At the close of the concert I went to the dressing room and received my pay for the performance, which had included about fifteen rehearsals. Of course, I took the money, although I felt I had not half earned it. But, excepting myself, no one seemed to think I had played badly, and even Dr. Torrington himself congratulated me. This amount of three dollars, which at the time seemed a fortune to me, I placed aside with my other earnings towards purchasing a new cornet for myself some day.
The pay received for playing at this concert encouraged me to earn more money, so all through that winter whenever there was a snowstorm I went from house to house shoveling snow from the sidewalks of the neighbors, and made from fifteen to twenty-five cents here and there according to the frontage of the different properties. I always was an impulsive boy who was greatly inclined to be impatient, and soon began to figure up the cost of a first-class cornet. I realized that even with what I had accumulated in the way of money it would take some years to make enough money for the cornet I wanted, and as I wished a good one or none I began to give up the idea of owning my own instrument.
It was about this time that my brother Ernest developed a craze for the slide trombone, a rare instrument in those days.

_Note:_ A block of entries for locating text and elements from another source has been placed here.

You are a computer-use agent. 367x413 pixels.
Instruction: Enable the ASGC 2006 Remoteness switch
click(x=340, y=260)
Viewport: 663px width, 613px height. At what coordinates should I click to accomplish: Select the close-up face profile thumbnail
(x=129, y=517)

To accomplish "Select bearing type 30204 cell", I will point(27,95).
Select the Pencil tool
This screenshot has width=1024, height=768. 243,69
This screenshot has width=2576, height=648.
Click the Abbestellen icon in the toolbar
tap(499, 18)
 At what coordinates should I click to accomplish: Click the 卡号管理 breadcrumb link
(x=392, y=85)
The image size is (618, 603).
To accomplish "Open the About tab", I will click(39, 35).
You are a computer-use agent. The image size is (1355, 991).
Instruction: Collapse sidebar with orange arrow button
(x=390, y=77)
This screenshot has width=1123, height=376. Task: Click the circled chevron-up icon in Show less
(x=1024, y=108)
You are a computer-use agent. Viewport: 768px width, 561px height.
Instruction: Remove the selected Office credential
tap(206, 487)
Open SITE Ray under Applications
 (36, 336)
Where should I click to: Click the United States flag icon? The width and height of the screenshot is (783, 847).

The valve trombone was then being used exclusively in all bands and orchestras (except in the orchestras of the theatres), and there were but two slide players in town. Ern gave up his baritone and purchased a slide instrument from his earnings in the business where he was working. I suppose that he did very well for a boy, but it was awful to hear him practice, picking out the positions on his instrument the best that he could without a teacher. He seemed to think that because he played fairly well, it was unnecessary to again take up the scales and practice them on the trombone, so he simply practiced playing trombone parts out of the band books. That is the trouble with so many of us when young. We neglect to study the real foundation playing of our instruments, such as the major and minor scales, try to play music far beyond our capabilities and then wonder why our progress is so slow. However, I guess that every player commences the same way at first - not taking his instrument seriously, but playing it as a recreation.